Before that story can be considered complete, someone is going to need to decide how long n is--30 minutes? 12 hours? But, someone could absolutely begin work on that story without the answer.
Once team members fully grasp that some answers can be learned during the iteration, they become much more willing to live with the uncertainty that is needed to practice the overlapping work of concurrent engineering.
This is an iterative and incremental approach to project management: Get a few details from the users about what they need and then build a little of it; build a little and then test what you’ve built.
The goal should be to start the sprint with just enough information that the team can barely finish each product backlog item. Team members should feel that if they had to resolve even one more open issue during the sprint, they could not have finished that product backlog item.
Start Separately But Finish Together
Some people argue that to maintain a holistic point of view, certain activities (e.g., user experience design, database design, and architecture) must happen upfront.
I argue that we should think holistically but work iteratively. One way to do that is to stagger when certain activities start.
With an agile approach to work, it doesn’t so much matter when each team member starts on a product backlog item. What matters is that they all finish together, or as close to it as practical. In a 10-day iteration, one team member may start coding a user story on day six and another begins creating tests on day eight. Their goal, however, is to finish together on day ten.
I equate this to running a race around a 400-meter track as in the Olympics. Because outside lanes are progressively longer, runners in those lanes begin the race further ahead physically on the track. This ensures that each person runs the same distance and that they finish at the same place, making it possible to judge the winner.

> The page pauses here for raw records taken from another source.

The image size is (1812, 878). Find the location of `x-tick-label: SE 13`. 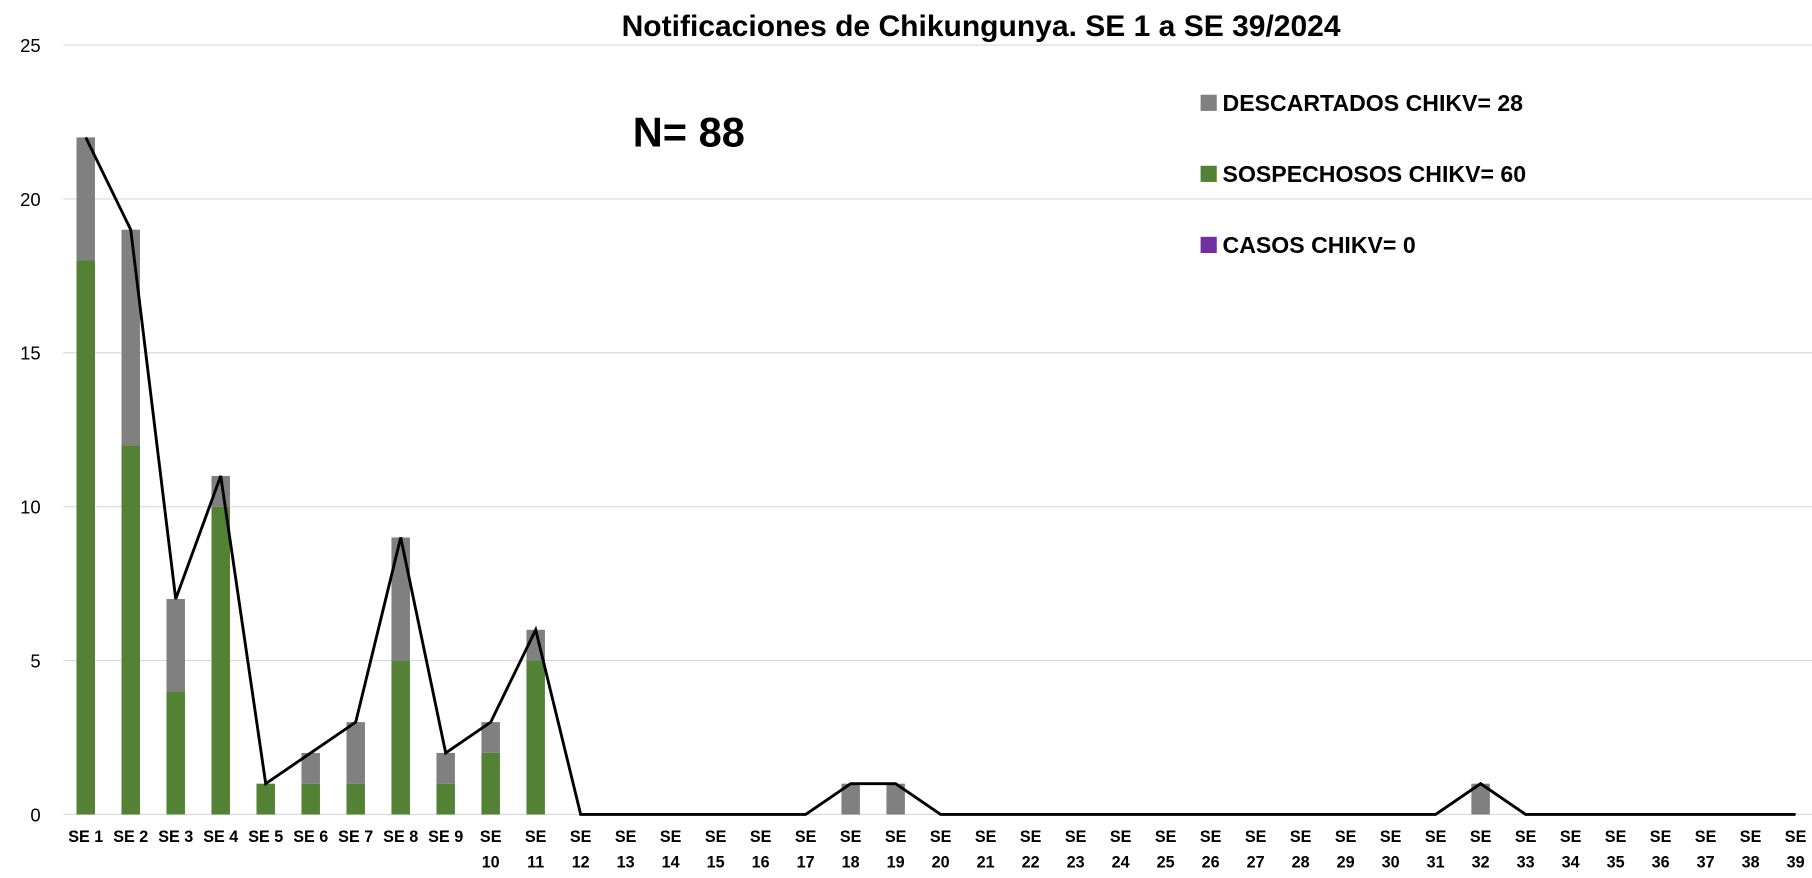

x-tick-label: SE 13 is located at coordinates (626, 850).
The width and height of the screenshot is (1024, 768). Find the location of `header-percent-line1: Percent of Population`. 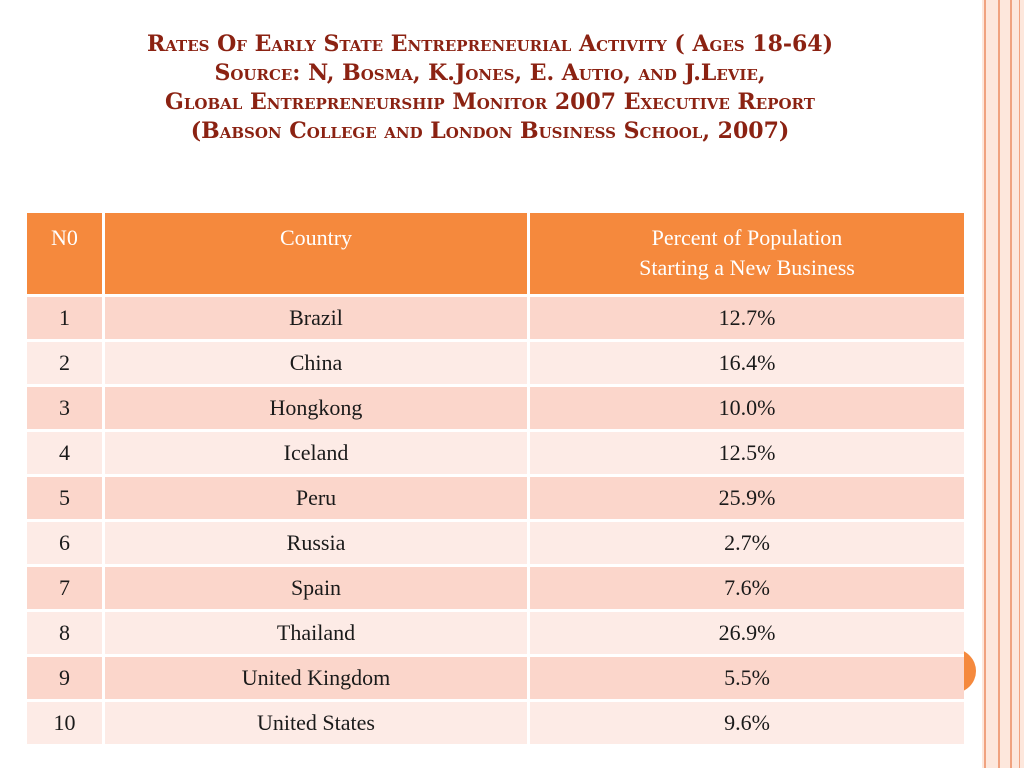

header-percent-line1: Percent of Population is located at coordinates (747, 238).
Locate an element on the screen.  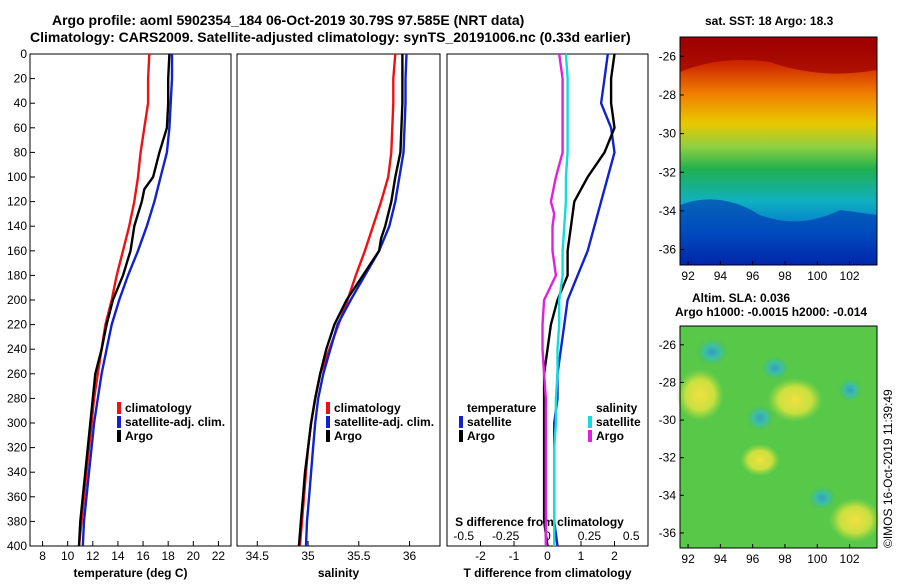
y-tick-label: 140 is located at coordinates (17, 226).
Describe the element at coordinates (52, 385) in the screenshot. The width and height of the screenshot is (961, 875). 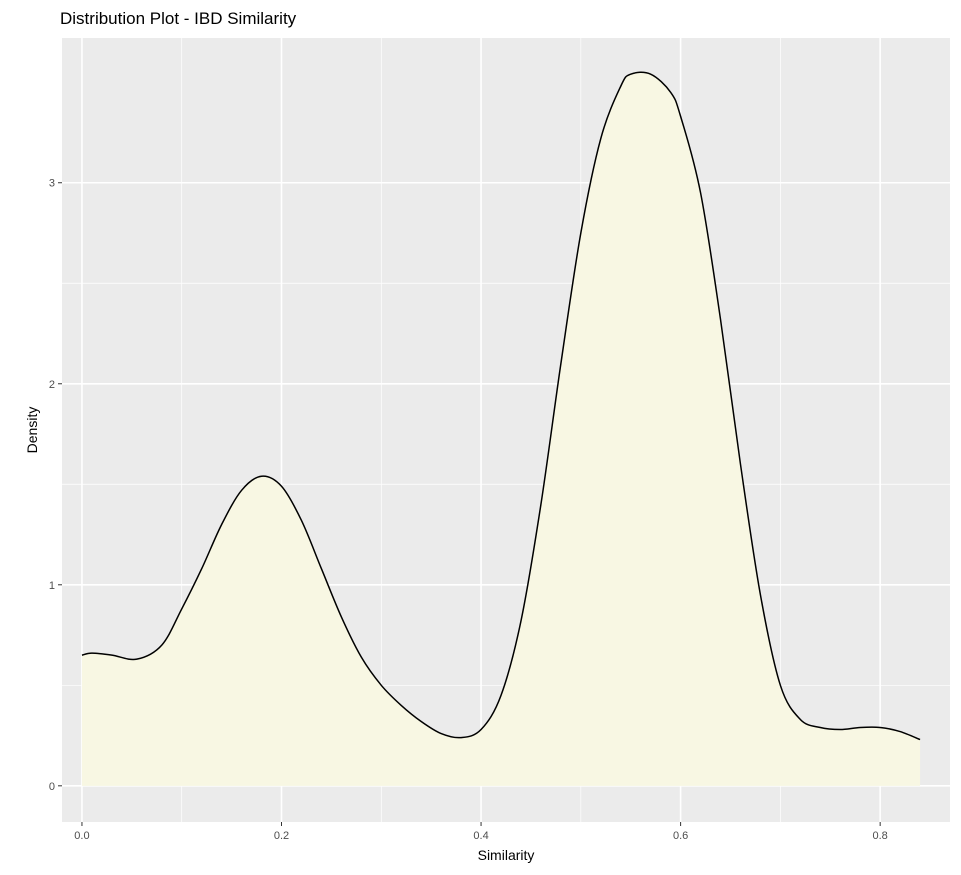
I see `y-tick-label: 2` at that location.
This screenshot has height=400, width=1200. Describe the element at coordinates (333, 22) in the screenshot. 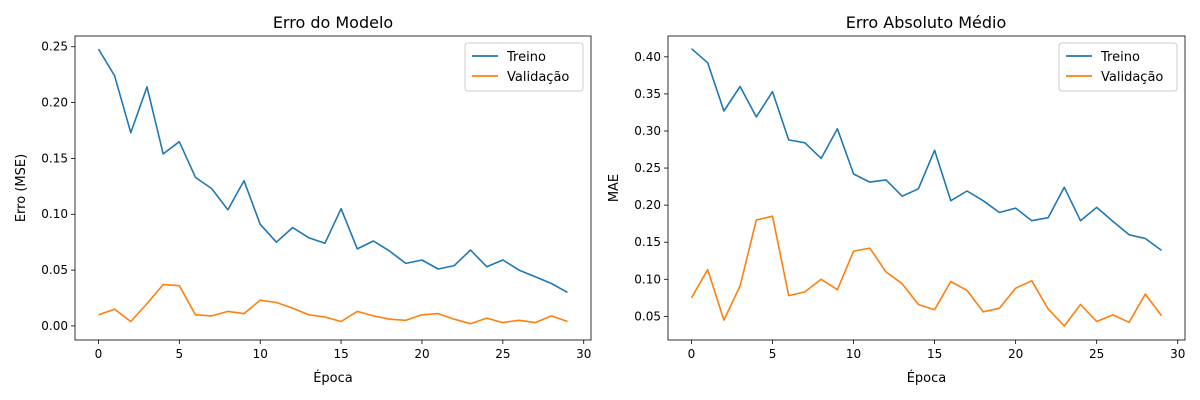

I see `chart-title: Erro do Modelo` at that location.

An agile team can think of certain specialists (analysts, graphic designers, product designers) being in the outside tracks in the development process. They need a bit of a head start. (Yes, I know in a real running race everyone starts running at the same time. But the starting line for the outside track is “ahead” of the inside track.)
The analyst needs to identify what’s even being built. And the designer may need to provide wireframes, mockups or similar starting points to the team if the team is to have any chance to build and test the feature within a sprint. So giving them a bit of a head start by having them look ahead towards the work of the next iteration is a good idea.
Note that I said "a bit of a head start." The designer does not work apart from the team or work three sprints ahead. The designer is absolutely on the team and the designer’s primary responsibility is helping the team in any way possible to finish the committed work of the current sprint. They just leave enough capacity to look ahead to the next sprint.
A good product owner does the same thing. A team is in trouble if the product owner is so buried by the work of the current sprint that the product owner arrives at the next sprint planning meeting without having given any thought to what to work on next.
Certain roles on an agile team need to be looking somewhat ahead. They should look ahead only as far as necessary, but some peering forward by product owners, analysts, or designers is helpful.